====== STORED DATA ======

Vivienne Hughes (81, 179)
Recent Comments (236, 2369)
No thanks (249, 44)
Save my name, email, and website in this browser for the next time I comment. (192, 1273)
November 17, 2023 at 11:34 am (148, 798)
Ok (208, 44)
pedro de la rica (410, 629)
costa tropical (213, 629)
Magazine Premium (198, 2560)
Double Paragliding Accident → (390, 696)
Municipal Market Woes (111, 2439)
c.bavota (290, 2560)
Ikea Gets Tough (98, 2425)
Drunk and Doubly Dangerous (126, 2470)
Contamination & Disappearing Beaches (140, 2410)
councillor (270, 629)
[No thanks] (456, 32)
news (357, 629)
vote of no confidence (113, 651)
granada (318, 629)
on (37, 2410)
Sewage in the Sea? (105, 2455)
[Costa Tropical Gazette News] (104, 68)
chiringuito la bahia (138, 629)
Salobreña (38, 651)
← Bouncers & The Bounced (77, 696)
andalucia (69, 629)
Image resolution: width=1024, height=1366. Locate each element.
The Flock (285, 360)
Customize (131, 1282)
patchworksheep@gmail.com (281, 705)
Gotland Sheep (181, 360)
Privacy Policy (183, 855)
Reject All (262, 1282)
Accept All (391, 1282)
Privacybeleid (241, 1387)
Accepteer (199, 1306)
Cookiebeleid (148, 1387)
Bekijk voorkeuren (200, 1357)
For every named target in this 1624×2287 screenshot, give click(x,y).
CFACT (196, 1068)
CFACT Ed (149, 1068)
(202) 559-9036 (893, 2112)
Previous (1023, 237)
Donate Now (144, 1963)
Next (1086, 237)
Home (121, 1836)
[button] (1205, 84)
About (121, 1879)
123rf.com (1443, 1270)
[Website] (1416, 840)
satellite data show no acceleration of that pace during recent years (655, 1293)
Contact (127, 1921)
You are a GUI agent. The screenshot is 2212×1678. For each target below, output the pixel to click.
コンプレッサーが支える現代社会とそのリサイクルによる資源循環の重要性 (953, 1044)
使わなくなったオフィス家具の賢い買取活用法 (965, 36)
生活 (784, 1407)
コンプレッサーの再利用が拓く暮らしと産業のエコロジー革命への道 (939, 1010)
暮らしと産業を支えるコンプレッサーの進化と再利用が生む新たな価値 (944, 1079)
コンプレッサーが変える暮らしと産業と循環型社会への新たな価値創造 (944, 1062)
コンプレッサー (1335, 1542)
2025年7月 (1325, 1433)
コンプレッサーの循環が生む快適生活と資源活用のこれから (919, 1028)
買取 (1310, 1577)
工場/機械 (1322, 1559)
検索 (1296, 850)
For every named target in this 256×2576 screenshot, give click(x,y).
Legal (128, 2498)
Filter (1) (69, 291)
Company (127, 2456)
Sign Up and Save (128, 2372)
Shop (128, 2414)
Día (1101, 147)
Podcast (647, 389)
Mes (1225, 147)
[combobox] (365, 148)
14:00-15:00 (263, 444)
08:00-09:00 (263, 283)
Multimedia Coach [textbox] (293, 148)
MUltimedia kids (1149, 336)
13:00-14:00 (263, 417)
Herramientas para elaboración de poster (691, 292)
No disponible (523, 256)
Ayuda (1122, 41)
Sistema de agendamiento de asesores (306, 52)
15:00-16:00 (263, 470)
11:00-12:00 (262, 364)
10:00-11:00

======

#### WORK TASK
Please return exactly the lines from the opening line of the data above through the line with "councillor (270, 629)", both included and nothing else.

#### ANSWER BELOW
Vivienne Hughes (81, 179)
Recent Comments (236, 2369)
No thanks (249, 44)
Save my name, email, and website in this browser for the next time I comment. (192, 1273)
November 17, 2023 at 11:34 am (148, 798)
Ok (208, 44)
pedro de la rica (410, 629)
costa tropical (213, 629)
Magazine Premium (198, 2560)
Double Paragliding Accident → (390, 696)
Municipal Market Woes (111, 2439)
c.bavota (290, 2560)
Ikea Gets Tough (98, 2425)
Drunk and Doubly Dangerous (126, 2470)
Contamination & Disappearing Beaches (140, 2410)
councillor (270, 629)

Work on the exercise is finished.